Here at silverorange, we rely on a mix of our own hosting infrastructure and a variety of cloud-based services. In our on-premise server-room, oVirt has become an increasingly important component of our infrastructure. We’ve been using oVirt for a number of years, and have since moved many of our physical servers to virtual machines. Along with using Ansible as the source of truth for configuration management, we perform file-level backups with Borg.
While we could technically rebuild any of our servers using these tools, it can be a time consuming process, especially with many VMs involved. The last thing we want to be doing in a disaster situation is piecing back together dozens of VMs in the middle of the night. That said, it’s also important for us to perform full VM image backups for greater flexibility in disaster recovery scenarios.
What’s out there already?
One would think that backing up a VM on a modern virtualization platform such as oVirt would be a simple task. Unfortunately, that’s not the case. The oVirt API provides the means to perform backups but there’s actually no official tool provided to back up multiple running VMs automatically on a schedule.
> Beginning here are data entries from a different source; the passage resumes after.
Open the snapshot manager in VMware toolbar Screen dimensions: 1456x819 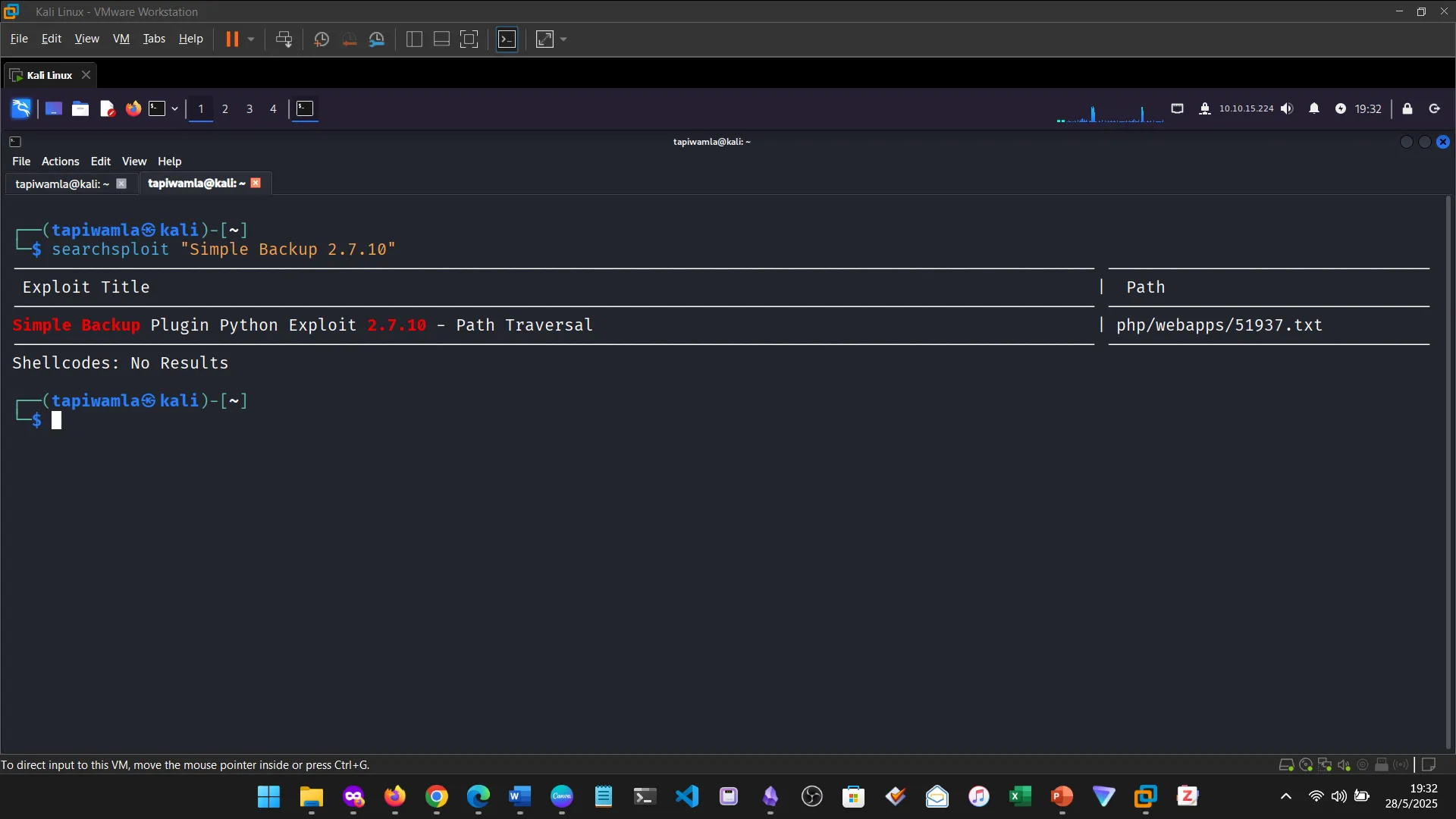click(x=378, y=39)
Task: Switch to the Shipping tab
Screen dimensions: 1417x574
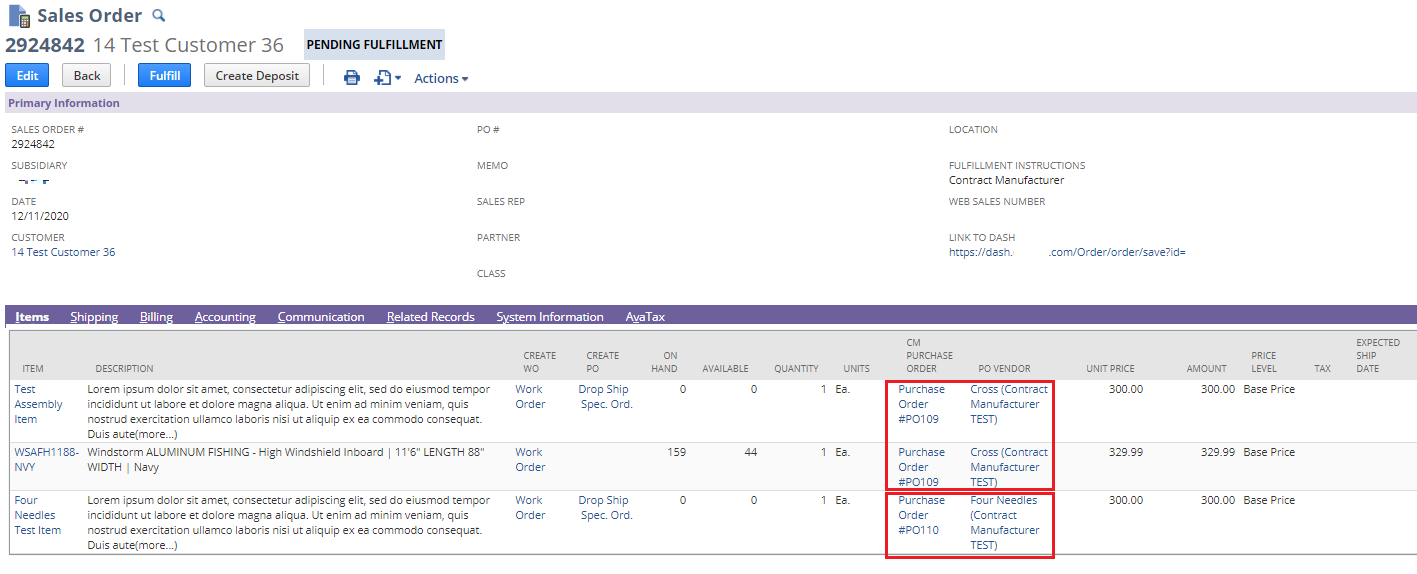Action: click(94, 317)
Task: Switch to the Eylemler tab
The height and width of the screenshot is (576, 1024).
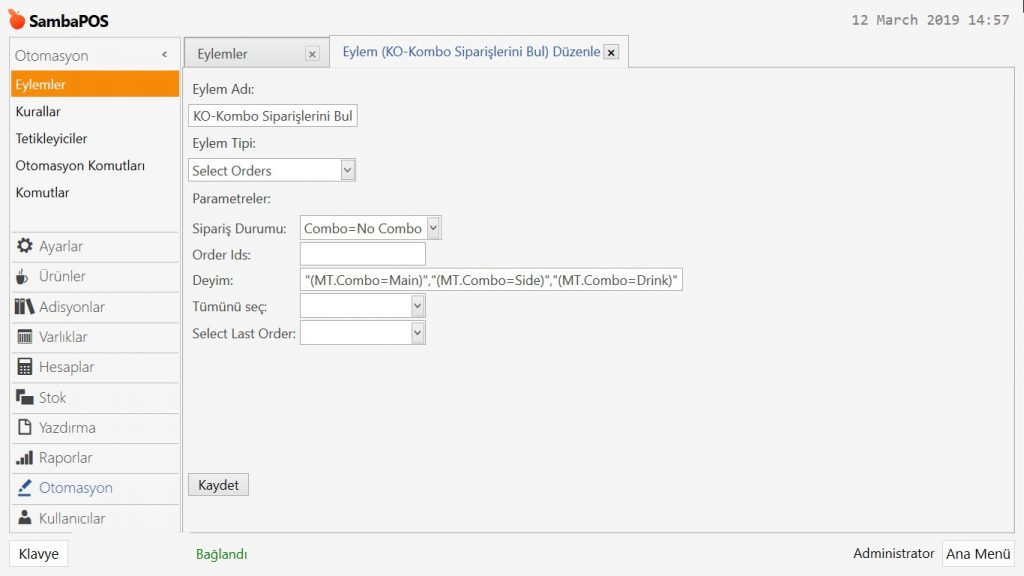Action: click(223, 54)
We came across a few open-source options, but they were either abandoned, their dependencies were too complex, or in some cases, required a VM as a proxy to attach cloned snapshots in order to back them up (which is resource intensive).
By far the best option we tried was vProtect by Storware. It did a great job handling oVirt backups and included robust features like incremental backup support, the ability to exclude certain VM disks from the backup, and scheduling policies. Storeware graciously offers the product for free for up to 10 VMs. Unfortunately, once you hit the limit you have to move to their paid license. Being a software development company, we support paying for software and understand the amount of work and costs involved in shipping and maintaining a product. The issue is that many of these backup vendors target enterprise-level businesses and often offer nothing for personal or small-business use. For example, a vProtect license for just three oVirt hosts costs $3,000 USD per year. They also license per-VM, but even with just 10 VMs you’re looking at a cost of $1,200 USD, minimum. For a large business these costs may seem like a drop in the bucket, but many oVirt users do not fall within that category (if they did, they’d more than likely be paying for Redhat Virtualization instead of oVirt).
Another drawback to vProtect is their lack of support for CentOS/RHEL 8x, although we’ve been informed that it is on their development roadmap.
Our homemade solution
After researching and testing some of the available options for oVirt backups we wondered if we could roll our own no-frills solution that would easily allow anyone to perform full-image backups of running oVirt VMs. We originally started by looking at the oVirt REST API, but later discovered we could do what we needed with Ansible.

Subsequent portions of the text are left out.